Портрет отыскался в чулане флигеля, в поленнице, среди свернутых в рулон холстов.
– Рамы я тоже продала, – грустно сказала Кэйтрин, разворачивая холст.
Да, это был рыцарь, приходивший ко мне нынешней ночью. Не знаю, насколько хорошо художник отобразил сходство с оригиналом, но борода и панцирь были на месте. Потом, переведя взгляд с портрета на Кэйтрин, понял, что художник был очень хорош. Не зря мне казалось, что лицо рыцаря я где-то видел.
– А почему вы не закажете новые рамы? – поинтересовался я.
– Жене не положено вешать на стены портреты предков. Это прерогатива супруга.
– А вы не мудрите, а закажите, – вздохнул я, пожав плечами. – Пусть портреты останутся там, где они висели.
Кладбище, где не одну сотню лет находили последнее пристанище представители рода Йоргенов, было на половине пути к деревне. Небольшой храм, множество каменных крестов, над которыми возвышался кирпичный склеп.
Кэйтрин ушла искать священника, оставив нас с Томасом. Ни мне, ни старику не хотелось лезть в склеп, но пришлось. Открывая дверь в «иной мир» без всякого скрипа и лязга, Томас чиркнул огнивом и добыл огонь.
– Возьмите, господин Артаке, – буркнул старик, передавая мне факел.
Внутри не было ни плесени, ни могильной сырости, только паутина. Весь склеп был заполнен каменными гробами, поставленными друг на друга, а три деревянных стояли ближе к входу.
– Вот, – кивнул Томас на крайний гроб. – Это господин Йорген. Светите…
Хорошо, что взял с собой старика – сам бы не догадался, что кроме факела нужен еще молоток и гвоздодер. Полез бы открывать крышки кинжалом, переломал бы все, а у Томаса получилось легко.
Первая крышка снялась, и в свете факела можно было увидеть останки рыцаря Йоргена – череп, позвоночник, руки и ноги. Порой я сам не люблю себя за цинизм, но если все основное лежит в гробу, но куда-то пропало ребро, палец или какая-то мелкая кость – это не повод покойнику беспокоить живых людей.
– Закрывай, – приказал я, и старик, облегченно вздохнув, стал заколачивать гроб.
И вторая крышка снялась легко, но то, что находилось внутри, меня смутило.
– Прими, – передал я старику факел, а сам стал перебирать останки. Взяв самую большую кость, показал ее Томасу: – Что скажешь?
– Не человеческая…
– Именно так. Если на благородной латыни – scapula, а если по-нашему…
– Лопатка лошадиная, – досказал старый конюх. Осветив все содержимое гроба, стал ковыряться в костях: – Вот, это хрящ, это предплечье, а это позвонок. Здесь только лошадиные кости. А где же господин Александр?
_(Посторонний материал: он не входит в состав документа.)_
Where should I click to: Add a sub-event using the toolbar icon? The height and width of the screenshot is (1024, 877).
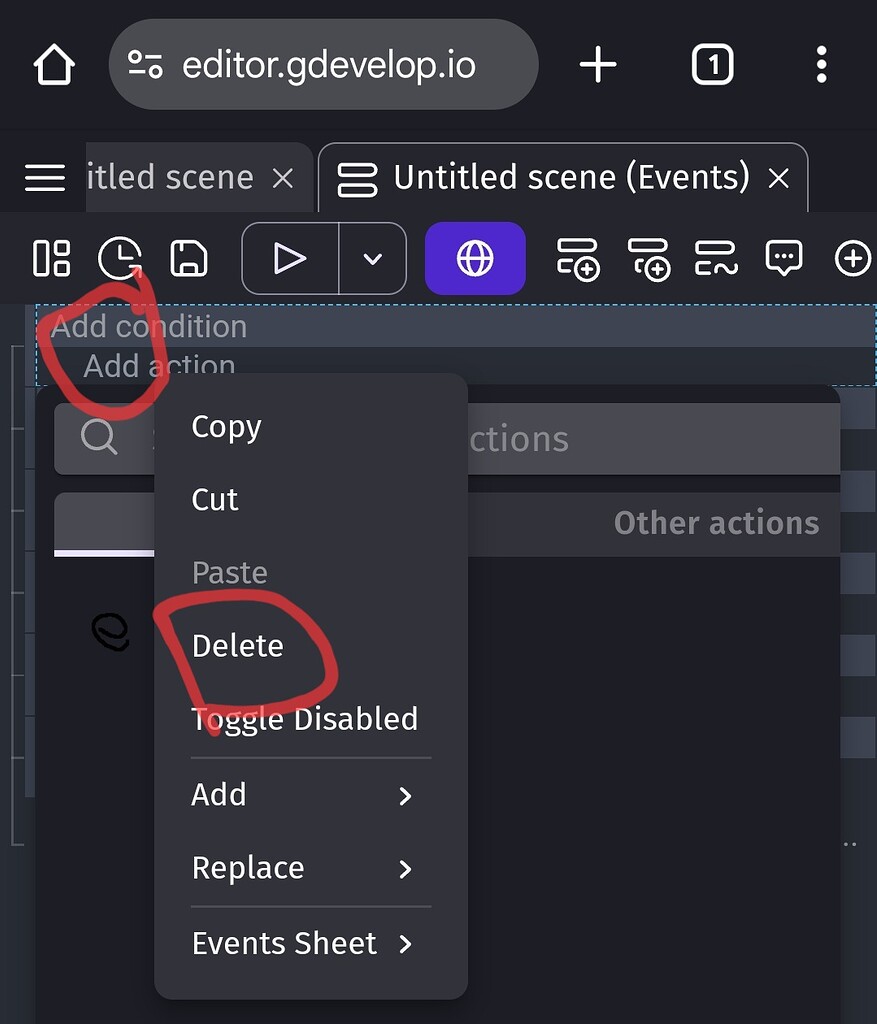click(x=648, y=258)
– Ты меня спрашиваешь? – хмыкнул я, рассматривая лежавшие в гробу штаны. Взяв их в руки, посмотрел. – А штаны-то целехоньки…
Сложив все обратно в гроб, взял у старика факел, кивнул – заколачивай.
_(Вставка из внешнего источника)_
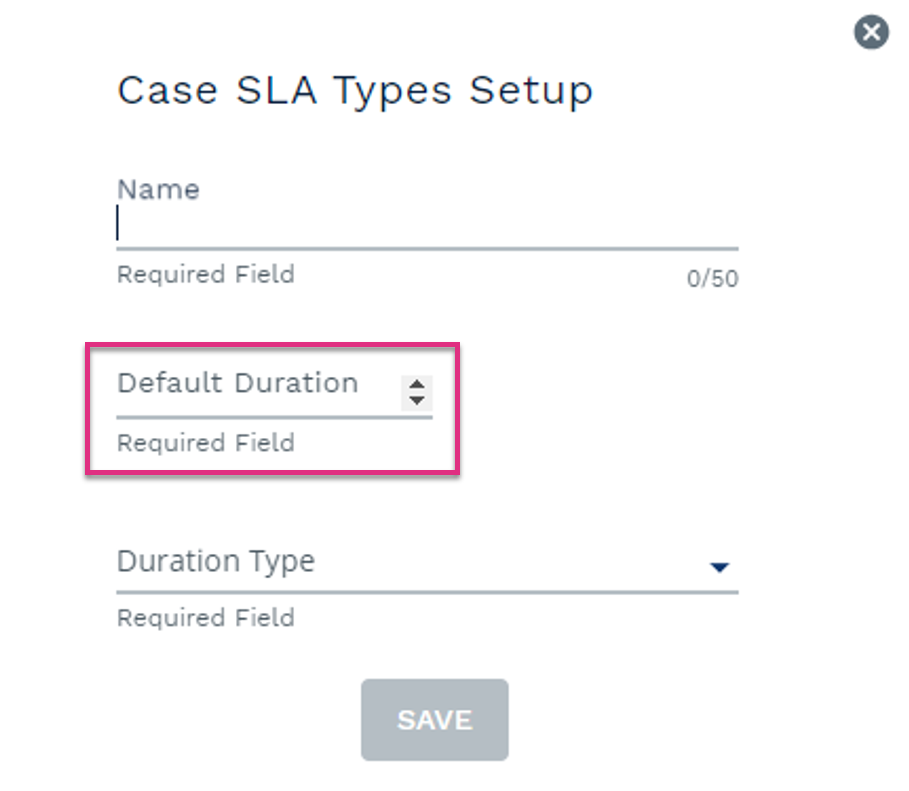
Task: Close the Case SLA Types Setup dialog
Action: (x=871, y=32)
Мы выбрались из склепа. Пока Томас закрывал дверь, мне пришлось выдержать разговор с молодым священником, что ждал нас снаружи вместе с Кэйтрин. Судя по всему, дочь рыцаря уже успела поговорить с падре по поводу посещения склепа, но мне пришлось выслушать небольшую нотацию.
– Господин Артаке, какой пример вы подаете своим пейзанам, если ни разу не были на обедне?
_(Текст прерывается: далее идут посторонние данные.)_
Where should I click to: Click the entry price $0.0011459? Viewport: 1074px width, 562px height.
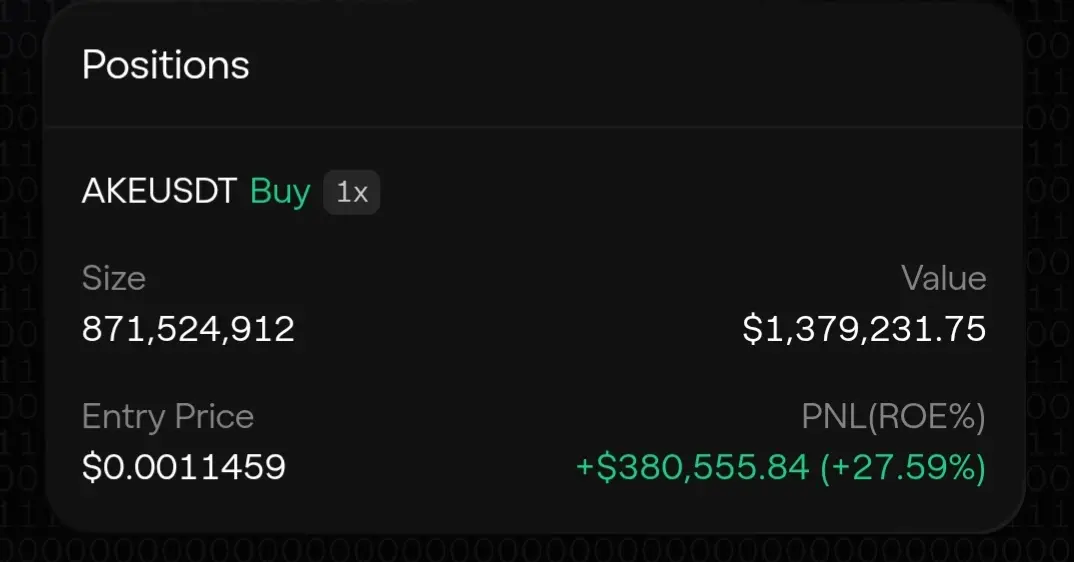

Врать, что хожу на мессы в городском храме, я не стал. Неприлично лгать святому отцу, да и зачем брать лишний грех на душу? Сам знаю, что христианин я неважный. В храме бываю редко, на исповеди – и того реже. Обращаюсь к Господу только тогда, когда сильно припечет и мне от него чего-то надо.
Оставалось переминаться с ноги на ногу, обещать, что исправлюсь – буду и на заутрене, и на обедне, и на вечерне.